_Given data_
-*-

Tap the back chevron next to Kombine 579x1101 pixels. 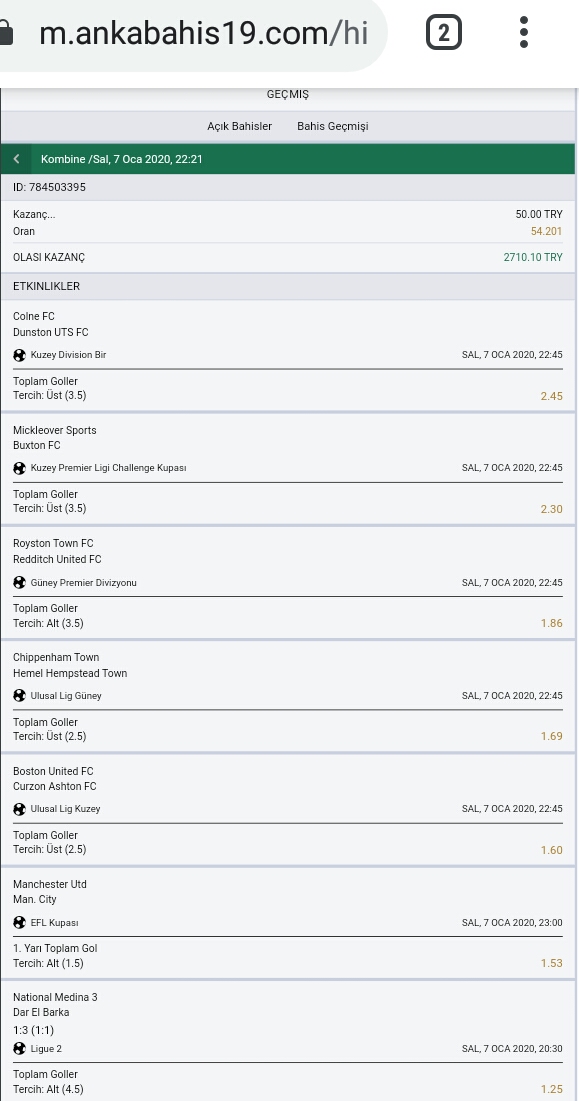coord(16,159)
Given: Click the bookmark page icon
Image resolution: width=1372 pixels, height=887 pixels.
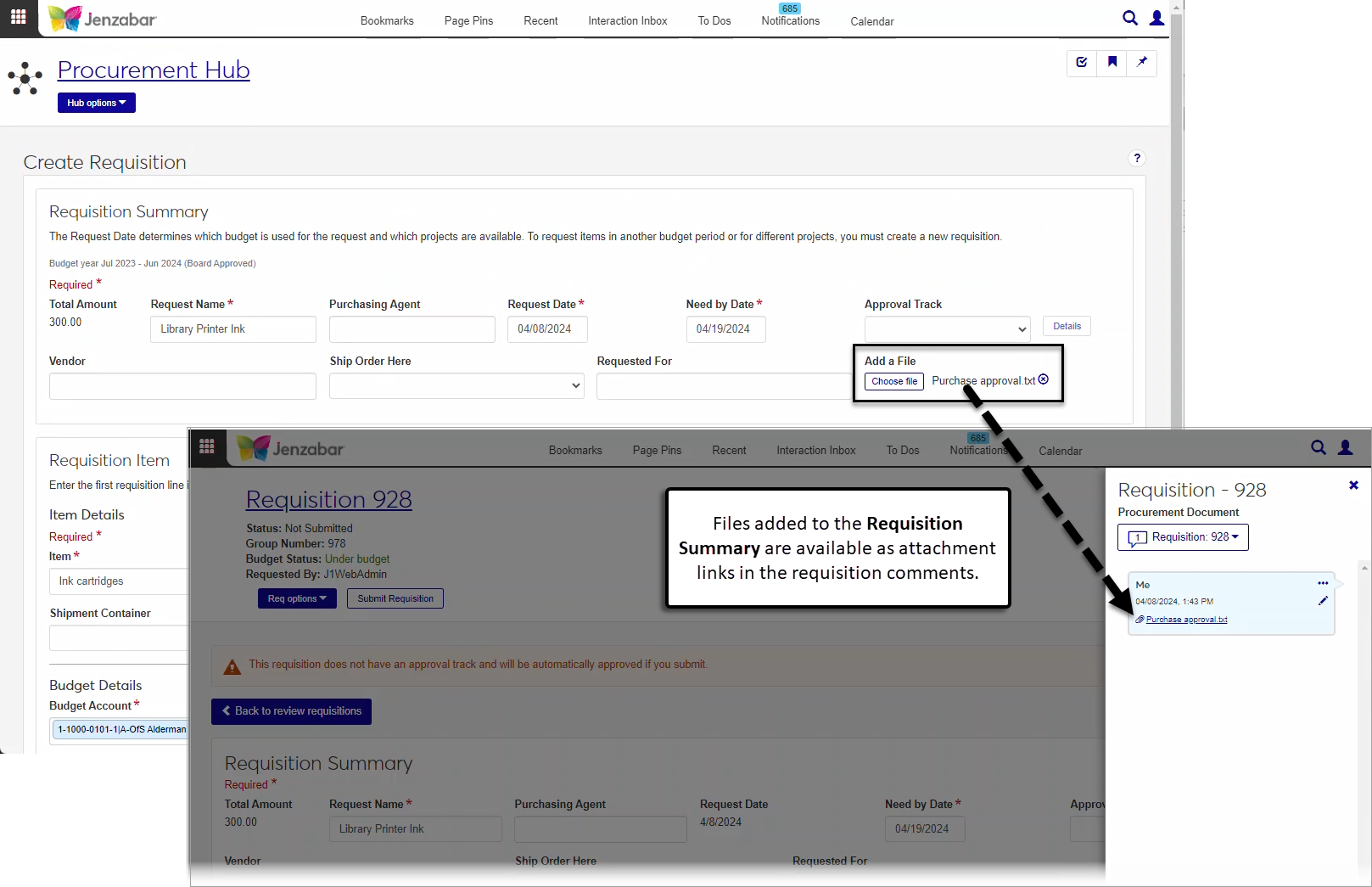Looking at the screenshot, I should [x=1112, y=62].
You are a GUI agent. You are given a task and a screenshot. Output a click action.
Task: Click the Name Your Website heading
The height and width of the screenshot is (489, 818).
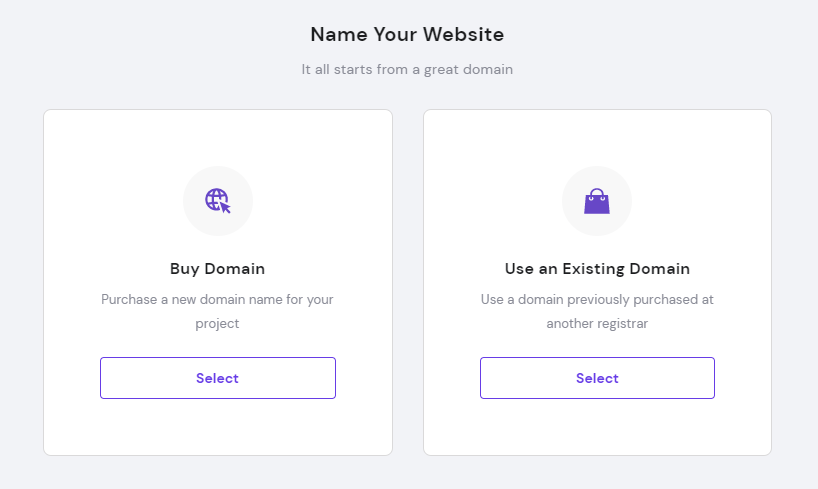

-*-

_Written task_
Copy out, word for word, the stretch from the line containing "You are a GUI" through the end of the items, leaving out the pictures.

_Correct answer_
You are a GUI agent. You are given a task and a screenshot. Output a click action.
Task: Click the Name Your Website heading
The height and width of the screenshot is (489, 818).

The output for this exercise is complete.